Caleb looked up, his expression one of mild, polite confusion. “We’re just working the cattle, ma’am. Not much time for ‘epic’ things, I suppose.”
“Oh, you’re so modest!” she giggled, patting her hair. “Well, I’ve gotta bounce, squad! Don’t do anything I wouldn’t do! Stay Gucci, fam!” With a final, lingering wave, she turned and skipped back toward the exit, her ponytail swaying with a forced, rhythmic bounce.
The silence that followed was heavy. Jax stared at the keys on the table as if they were evidence of a crime.
“Jax,” Kylie said, her voice dropping to a low, dangerous hiss. “Your mom is literally giving Unc energy, and not the cool kind. She is trying way too hard to be the ‘Cool Mom.’ It’s actually embarrassing. She needs to just give up the attempt and embrace the almond mom life. My baby daddy needs to get his mother under control, because that was a total aura disaster. I feel chopped just by association.”
Jax rubbed his temples. “I know, Kylie. She’s been watching those ‘slang for parents’ videos again. She thinks it makes her part of the sigma grind. It’s pure brain rot.”
Caleb checked his watch, a sturdy analog piece with a cracked crystal. “Well,” he said, sliding out of the booth. “We’ve got a long drive, and I want to get those tools sorted before sundown.

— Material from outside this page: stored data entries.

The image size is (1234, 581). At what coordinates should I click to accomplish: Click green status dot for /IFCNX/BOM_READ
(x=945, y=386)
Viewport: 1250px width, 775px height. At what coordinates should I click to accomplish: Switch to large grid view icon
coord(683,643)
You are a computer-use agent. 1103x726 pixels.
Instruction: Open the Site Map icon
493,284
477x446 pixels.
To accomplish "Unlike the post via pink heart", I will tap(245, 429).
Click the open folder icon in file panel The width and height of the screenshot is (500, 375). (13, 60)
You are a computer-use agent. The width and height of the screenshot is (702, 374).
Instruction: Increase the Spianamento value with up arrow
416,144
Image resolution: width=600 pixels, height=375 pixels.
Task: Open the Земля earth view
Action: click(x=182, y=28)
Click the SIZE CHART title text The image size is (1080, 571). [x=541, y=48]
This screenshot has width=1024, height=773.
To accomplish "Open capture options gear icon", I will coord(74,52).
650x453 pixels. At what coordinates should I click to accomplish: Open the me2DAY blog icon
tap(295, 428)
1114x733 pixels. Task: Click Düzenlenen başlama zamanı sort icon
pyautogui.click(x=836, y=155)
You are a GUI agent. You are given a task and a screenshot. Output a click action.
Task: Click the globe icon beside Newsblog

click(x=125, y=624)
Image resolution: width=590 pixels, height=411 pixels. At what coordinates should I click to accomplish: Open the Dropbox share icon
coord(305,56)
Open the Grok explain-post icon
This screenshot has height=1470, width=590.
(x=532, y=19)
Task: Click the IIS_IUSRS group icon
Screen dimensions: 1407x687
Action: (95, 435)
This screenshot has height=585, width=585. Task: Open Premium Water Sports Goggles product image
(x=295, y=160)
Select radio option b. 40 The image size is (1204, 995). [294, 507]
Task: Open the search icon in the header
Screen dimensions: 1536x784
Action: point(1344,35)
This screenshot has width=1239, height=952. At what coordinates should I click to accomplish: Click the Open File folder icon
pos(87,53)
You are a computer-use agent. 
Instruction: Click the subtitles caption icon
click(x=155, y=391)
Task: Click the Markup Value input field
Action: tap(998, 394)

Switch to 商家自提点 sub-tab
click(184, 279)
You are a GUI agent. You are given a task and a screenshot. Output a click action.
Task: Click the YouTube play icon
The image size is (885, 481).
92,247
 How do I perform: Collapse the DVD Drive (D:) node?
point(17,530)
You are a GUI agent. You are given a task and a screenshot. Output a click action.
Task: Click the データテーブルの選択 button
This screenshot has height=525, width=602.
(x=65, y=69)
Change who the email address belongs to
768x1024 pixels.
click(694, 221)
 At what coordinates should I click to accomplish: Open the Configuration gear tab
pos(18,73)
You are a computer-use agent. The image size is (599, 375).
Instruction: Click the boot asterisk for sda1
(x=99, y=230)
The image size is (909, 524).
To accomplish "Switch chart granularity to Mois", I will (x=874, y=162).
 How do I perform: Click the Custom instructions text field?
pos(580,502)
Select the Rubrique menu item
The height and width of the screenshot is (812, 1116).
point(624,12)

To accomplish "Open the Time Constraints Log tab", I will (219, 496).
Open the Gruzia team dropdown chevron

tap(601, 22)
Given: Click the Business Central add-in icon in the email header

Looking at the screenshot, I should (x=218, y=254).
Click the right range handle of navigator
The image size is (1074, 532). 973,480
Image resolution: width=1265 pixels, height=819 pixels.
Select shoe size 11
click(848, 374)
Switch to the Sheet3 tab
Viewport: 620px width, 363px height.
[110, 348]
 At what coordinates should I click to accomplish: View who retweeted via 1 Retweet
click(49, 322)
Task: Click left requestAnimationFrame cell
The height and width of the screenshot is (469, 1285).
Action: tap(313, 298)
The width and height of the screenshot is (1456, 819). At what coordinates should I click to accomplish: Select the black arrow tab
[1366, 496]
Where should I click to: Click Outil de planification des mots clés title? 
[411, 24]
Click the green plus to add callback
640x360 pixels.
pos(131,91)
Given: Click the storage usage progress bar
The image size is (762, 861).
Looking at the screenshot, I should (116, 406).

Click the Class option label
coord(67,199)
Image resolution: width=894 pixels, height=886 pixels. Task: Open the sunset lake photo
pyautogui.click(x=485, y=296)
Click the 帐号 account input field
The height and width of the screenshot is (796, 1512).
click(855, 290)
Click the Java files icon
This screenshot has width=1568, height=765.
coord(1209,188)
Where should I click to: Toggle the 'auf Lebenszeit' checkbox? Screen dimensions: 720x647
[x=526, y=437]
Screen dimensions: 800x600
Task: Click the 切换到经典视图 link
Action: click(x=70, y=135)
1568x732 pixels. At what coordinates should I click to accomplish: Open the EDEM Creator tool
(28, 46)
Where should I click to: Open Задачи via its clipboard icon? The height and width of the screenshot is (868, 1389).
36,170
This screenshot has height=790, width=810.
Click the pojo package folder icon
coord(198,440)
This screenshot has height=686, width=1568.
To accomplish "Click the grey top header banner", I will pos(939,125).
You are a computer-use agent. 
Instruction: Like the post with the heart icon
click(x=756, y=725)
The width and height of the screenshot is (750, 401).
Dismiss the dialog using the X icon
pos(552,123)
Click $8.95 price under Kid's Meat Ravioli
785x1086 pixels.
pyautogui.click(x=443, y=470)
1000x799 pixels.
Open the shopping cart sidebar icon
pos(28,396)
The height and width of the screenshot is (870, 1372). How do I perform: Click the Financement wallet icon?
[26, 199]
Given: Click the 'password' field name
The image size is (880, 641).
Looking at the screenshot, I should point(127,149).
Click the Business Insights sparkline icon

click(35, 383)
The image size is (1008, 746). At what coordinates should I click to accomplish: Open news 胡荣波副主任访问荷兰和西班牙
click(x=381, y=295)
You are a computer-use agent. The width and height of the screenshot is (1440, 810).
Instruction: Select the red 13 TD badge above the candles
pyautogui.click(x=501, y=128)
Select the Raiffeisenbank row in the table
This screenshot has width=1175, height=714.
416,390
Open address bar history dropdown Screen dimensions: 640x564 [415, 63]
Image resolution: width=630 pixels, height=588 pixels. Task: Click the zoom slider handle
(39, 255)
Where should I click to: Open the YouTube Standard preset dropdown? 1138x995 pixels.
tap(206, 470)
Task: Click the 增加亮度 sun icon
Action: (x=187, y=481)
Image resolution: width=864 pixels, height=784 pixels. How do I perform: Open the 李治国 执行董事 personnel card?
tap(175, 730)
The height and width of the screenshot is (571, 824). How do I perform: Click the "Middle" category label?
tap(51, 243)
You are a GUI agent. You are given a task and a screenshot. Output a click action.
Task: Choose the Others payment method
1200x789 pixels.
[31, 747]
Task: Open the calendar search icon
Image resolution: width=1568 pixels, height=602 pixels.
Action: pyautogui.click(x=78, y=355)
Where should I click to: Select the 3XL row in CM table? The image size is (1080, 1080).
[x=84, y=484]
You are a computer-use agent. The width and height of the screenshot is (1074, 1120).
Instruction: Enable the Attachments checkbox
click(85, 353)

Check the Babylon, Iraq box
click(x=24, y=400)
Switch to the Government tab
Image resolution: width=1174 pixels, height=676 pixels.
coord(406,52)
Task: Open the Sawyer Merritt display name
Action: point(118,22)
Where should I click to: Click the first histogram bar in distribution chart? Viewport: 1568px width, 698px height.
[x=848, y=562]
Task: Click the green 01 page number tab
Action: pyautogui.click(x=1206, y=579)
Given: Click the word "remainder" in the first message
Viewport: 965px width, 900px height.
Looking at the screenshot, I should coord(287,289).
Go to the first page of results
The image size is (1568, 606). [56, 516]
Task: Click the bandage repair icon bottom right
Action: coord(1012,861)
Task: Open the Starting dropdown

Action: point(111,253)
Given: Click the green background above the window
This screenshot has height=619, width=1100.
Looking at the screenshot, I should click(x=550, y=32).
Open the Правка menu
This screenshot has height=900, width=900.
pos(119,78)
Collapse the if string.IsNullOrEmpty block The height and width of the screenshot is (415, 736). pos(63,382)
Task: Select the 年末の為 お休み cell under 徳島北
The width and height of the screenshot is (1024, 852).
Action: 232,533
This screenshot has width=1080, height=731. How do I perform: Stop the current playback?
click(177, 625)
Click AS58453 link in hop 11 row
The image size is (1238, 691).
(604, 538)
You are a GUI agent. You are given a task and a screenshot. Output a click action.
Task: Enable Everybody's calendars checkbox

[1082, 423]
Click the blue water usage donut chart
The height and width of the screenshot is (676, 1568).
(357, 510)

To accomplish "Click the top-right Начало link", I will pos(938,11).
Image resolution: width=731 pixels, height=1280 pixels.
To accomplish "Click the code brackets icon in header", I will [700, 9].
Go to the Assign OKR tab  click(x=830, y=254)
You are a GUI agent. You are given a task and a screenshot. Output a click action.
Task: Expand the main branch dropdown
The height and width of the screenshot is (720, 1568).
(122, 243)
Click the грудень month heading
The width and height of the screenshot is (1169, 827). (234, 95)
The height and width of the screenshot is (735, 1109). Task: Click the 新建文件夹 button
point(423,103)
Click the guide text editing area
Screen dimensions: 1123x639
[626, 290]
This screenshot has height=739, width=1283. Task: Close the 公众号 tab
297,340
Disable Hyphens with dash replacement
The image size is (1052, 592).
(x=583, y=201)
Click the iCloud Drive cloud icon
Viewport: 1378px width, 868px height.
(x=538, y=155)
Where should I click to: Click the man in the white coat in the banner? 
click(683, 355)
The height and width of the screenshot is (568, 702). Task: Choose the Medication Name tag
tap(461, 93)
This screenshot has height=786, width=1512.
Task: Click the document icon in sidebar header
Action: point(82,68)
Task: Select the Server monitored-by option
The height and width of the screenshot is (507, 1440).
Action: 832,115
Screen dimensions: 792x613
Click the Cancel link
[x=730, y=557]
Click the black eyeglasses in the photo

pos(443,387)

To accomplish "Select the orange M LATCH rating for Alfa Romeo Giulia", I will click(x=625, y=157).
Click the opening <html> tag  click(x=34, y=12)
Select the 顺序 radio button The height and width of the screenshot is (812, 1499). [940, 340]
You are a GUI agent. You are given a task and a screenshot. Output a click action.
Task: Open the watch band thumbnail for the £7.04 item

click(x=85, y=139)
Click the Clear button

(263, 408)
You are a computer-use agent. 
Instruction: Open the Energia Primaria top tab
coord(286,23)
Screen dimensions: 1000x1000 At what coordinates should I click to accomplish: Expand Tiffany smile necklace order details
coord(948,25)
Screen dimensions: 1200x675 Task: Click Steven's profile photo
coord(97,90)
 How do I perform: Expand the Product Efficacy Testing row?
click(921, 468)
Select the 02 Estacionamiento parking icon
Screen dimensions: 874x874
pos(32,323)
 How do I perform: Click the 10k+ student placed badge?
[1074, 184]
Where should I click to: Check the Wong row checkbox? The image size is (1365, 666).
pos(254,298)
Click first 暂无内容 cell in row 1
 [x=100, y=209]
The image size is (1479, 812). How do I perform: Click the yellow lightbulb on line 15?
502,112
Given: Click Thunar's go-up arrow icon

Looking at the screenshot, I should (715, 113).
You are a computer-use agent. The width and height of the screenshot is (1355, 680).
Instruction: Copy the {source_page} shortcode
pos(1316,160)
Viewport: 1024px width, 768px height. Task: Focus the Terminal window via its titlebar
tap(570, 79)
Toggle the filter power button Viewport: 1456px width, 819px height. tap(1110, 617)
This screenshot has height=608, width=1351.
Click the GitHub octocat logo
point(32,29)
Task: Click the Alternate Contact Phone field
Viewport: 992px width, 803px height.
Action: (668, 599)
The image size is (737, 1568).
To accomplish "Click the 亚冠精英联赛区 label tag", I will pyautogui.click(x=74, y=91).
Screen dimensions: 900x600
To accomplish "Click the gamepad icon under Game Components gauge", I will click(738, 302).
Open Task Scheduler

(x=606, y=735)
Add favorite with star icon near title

Sarah, you ready?”
“Ready,” she said, closing her notebook and tucking her pencil into her pocket. She gave a small, polite nod to Jax and Kylie. “Good luck with your… aura points.”
“Yeah,” Caleb added. “Hope you find your keys useful.”
The country couple walked out of the cafe, their boots making a solid, rhythmic sound against the floor. They stepped out into the afternoon sun and walked toward an older, mud-spattered pickup truck parked at the edge of the lot.
As they climbed into the cab and Caleb turned the engine over, the familiar rattle of the diesel engine filled the space. Sarah looked out the window at the cafe, then turned to Caleb as he pulled out onto the main road.
“Caleb,” she said, leaning her head back against the seat. “What were they even talking about in there? Was that… baby talk? Is that what people are doing now?”
Caleb shifted into third gear, his eyes fixed on the road ahead, toward the rolling hills and the work that awaited them. He didn’t hesitate.
“I have no idea, Sarah,” he said, his voice flat and certain. “I have absolutely no idea.”